Pimco Reduces Holdings of Treasuries in Flagship FundSusanne Walker
Pacific Investment Management Co.’s Bill Gross reduced holdings of Treasuries and other U.S.- government-related debt in his flagship fund in August to 35 percent, the lowest level since March.
The proportion of U.S. government and related debt in the $251 billion Total Return Fund dropped from 39 percent in July, according to data on Pimco’s website. The Newport Beach, California-based company doesn’t comment directly on monthly changes in holdings or specific types of securities within a market sector.
The Total Return Fund dropped more than $41 billion, or 14 percent of its assets, in the past four months through losses and investor withdrawals. The fund suffered $7.7 billion in net redemptions in August, the Chicago-based researcher Morningstar Inc. said Sept. 4 in an e-mailed statement, the fourth straight month of withdrawals and the second highest amount this year.
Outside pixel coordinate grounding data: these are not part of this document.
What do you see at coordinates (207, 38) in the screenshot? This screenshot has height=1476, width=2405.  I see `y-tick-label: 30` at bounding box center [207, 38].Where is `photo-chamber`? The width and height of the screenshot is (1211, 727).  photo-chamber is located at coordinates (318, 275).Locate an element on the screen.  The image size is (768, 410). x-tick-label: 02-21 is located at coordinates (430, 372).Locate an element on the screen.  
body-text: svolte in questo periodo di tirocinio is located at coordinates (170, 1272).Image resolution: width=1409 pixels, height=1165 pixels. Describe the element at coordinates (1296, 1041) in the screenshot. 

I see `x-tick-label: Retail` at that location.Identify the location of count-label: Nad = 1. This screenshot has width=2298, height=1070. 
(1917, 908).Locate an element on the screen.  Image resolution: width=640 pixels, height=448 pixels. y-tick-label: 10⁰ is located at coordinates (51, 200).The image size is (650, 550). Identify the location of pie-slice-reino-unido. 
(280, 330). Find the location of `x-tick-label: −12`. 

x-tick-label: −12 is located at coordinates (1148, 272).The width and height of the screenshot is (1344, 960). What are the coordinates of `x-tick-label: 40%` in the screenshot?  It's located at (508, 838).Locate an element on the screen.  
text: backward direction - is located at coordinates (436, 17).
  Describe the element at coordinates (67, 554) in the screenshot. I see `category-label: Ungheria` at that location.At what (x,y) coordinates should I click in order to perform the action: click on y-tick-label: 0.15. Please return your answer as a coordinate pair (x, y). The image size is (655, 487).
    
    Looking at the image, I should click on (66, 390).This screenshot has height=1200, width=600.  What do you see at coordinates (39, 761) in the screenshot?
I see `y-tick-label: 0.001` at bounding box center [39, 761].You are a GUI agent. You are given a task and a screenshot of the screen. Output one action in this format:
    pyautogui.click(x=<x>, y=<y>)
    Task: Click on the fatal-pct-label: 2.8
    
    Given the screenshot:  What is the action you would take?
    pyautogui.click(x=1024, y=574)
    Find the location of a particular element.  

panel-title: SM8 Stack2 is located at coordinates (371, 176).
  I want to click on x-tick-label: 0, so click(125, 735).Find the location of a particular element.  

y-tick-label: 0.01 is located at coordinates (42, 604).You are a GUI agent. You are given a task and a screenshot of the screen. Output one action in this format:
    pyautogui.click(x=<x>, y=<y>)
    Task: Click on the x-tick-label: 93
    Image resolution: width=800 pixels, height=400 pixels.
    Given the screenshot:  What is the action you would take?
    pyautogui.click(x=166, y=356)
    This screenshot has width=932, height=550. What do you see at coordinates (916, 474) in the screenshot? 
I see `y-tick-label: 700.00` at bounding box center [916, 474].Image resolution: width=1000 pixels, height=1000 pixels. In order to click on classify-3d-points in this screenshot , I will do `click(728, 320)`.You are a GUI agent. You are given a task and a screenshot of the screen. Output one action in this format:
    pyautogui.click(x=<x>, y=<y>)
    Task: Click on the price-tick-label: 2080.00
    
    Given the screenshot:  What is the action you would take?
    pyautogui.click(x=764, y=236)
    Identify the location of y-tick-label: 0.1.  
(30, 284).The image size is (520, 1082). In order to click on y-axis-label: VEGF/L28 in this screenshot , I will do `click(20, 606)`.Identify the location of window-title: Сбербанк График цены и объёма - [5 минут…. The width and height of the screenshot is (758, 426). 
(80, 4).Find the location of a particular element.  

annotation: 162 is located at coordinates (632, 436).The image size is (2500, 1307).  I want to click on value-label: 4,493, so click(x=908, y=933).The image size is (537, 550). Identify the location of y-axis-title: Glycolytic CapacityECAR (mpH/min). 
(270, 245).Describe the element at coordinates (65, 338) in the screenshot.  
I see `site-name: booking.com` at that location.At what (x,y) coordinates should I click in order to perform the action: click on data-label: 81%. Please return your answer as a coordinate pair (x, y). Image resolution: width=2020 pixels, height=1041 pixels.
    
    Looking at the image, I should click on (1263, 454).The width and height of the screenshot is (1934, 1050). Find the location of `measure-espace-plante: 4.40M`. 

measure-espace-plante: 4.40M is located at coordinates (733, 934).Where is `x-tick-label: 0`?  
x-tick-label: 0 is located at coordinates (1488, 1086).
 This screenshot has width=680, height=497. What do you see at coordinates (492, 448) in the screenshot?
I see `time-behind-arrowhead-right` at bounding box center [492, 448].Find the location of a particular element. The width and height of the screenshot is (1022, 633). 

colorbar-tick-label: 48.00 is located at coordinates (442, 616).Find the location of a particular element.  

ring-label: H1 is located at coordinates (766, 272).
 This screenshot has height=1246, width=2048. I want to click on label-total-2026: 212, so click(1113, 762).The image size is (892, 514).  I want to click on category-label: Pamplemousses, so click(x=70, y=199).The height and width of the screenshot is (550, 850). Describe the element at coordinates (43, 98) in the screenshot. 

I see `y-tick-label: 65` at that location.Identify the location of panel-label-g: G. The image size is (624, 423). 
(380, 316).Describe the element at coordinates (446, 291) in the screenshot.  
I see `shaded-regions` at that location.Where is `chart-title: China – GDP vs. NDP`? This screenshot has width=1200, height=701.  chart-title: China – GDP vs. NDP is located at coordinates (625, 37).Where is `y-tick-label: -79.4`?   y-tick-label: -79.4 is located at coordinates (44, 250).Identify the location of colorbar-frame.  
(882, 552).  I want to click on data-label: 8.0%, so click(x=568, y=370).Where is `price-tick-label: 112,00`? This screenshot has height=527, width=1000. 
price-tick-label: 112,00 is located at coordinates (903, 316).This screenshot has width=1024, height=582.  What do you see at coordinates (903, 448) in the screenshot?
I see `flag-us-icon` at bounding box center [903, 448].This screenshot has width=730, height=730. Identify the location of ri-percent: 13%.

“This market is challenging money managers, certainly bond managers, in ways that they’ve never been challenged before,” Gross, co-founder of Pimco, said in a radio interview on “Bloomberg Surveillance” with Tom Keene on Sept. 6. “To the extent that you want to be in the big-time with a big-time challenge, this is the time to play.”
The Federal Reserve, led by Chairman Ben S. Bernanke, will go ahead with a plan to reduce unprecedented bond purchases despite a disappointing jobs report for August, Gross said.
While Pimco is seeing withdrawals from the Total Return fund, investors are adding money to other strategies, such as the Pimco Unconstrained Bond Fund, he said.
Gross slightly increased last month the Total Return Fund’s holding of mortgage securities, its second-largest sector, to 36 percent, from 35 percent in July, the company’s website showed.
Pimco cut non-U.S. developed nations’ debt to 2 percent last month, from 3 percent in July. U.S. credit, which includes investment-grade and high-yield securities, held at 9 percent in August. The category was previously separated into two sectors called investment grade and high yield.
The Total Return Fund’s emerging-market debt holdings also stayed steady at 6 percent last month, while money market and net cash equivalents more than doubled to 7 percent last month, compared with 3 percent at the end of July.
Over the past five years, the Total Return Fund has returned 6.43 percent, outperforming 86 percent of competitors. It has lost investors 4.09 percent in 2013, outperforming just 20 percent of its peers, according to data compiled by Bloomberg.
The Total Return Fund’s government and Treasury debt category includes fund holdings of U.S. Treasury notes, bonds, agency debt, interest-rate swaps and inflation-protected securities.
“Bernanke and company are committed to a taper,” Gross, said in the Bloomberg radio interview last week after a report showed payrolls in the U.S. increased in August by 169,000, versus a forecast of 180,000. “It will be taper lite as opposed to a strong tapering.”
The yield on the Treasury 10-year note touched 3.005 percent, the highest level since July 2011, just before the report amid expectations the Fed will cut back on its government-bond buying. Yields reached a 2013 low of 1.61 percent on May 1 before Chairman Ben S. Bernanke said that month the central bank was considering winding down the program.
Policy makers will reduce Treasury purchases to $35 billion from $45 billion at their Sept. 17-18 meeting while maintaining mortgage-bond buying at $40 billion, according to the median of 34 responses in a Bloomberg News survey of economists on Sept. 6. That pace was unchanged from an Aug. 9-13 poll, as was a projection that the program will end in June.
Pimco, a unit of the Munich-based insurer Allianz SE, managed $1.97 trillion in assets as of June 30.